The group $O(3)$ is a non Abelian group since the order of multiplying two matrices is important.
Special Ortohogonal Group \(SO(N)\)
An orthogonal matrix has determinant \(\pm1\). The set of all \(N\times N\) orthogonal matrices with determinant equal to 1, is a group by itself and will be denoted by \(SO(N)\). This group is called special orthogonal group in \(N\) dimensions, special refers to he restriction on the determinant.

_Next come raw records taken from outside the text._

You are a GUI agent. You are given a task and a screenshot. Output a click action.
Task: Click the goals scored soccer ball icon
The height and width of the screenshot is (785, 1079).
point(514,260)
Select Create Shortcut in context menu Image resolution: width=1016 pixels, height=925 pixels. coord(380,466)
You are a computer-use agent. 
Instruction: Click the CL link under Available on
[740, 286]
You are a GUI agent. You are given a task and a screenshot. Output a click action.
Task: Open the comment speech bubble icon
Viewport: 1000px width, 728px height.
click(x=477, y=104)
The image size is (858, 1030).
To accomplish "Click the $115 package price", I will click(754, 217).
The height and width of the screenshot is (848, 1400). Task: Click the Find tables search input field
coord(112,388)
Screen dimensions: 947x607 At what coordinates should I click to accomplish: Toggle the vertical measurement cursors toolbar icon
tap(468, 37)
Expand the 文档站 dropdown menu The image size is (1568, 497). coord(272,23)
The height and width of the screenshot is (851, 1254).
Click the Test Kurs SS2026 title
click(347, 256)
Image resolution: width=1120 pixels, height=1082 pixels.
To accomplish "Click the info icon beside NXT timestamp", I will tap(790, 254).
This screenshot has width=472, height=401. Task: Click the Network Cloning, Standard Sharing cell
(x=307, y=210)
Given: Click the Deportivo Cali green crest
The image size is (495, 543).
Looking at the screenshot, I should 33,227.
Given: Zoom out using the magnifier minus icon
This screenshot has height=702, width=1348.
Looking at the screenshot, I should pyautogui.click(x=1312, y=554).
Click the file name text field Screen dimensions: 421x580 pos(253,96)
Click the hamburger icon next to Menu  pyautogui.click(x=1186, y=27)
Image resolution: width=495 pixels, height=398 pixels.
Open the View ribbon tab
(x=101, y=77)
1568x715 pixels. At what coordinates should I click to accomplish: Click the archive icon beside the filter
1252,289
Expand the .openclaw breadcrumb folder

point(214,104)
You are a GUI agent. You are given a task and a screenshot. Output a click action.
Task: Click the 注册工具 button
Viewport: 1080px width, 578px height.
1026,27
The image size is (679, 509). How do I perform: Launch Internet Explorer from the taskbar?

For a vector \(\vec{x}=(x_1, x_2\ldots, x_N)\),
we use the matrix notation
\begin{equation} \U{x}\longrightarrow \U{x}'=\U{R}\U{x}, \qquad\qquad \U{x}\longrightarrow \U{y}'=\U{R}\U{y} \end{equation}
and if \(\U{R}\) is an orthogonal matrix then we have
\begin{equation}\label{EQ24} \U{x}^{T} \U{y}={\U{x}^\prime}^T \U{y}' .\end{equation}
Here \(\U{x}^T\) denotes the transpose of the column vector \(\U{x}\).
Conversely, if \eqref{EQ24} is satisfied for all \(\U{x}\) and \(\U(y)\), then \(U(R)\) must be an orthogonal matrix. The set of all \(N\times N\) matrices \(\U(R)\) obeying \eqref{EQ24} for all \(\U{x},\U{y}\) coincides with the orthogonal group \(O(N).\).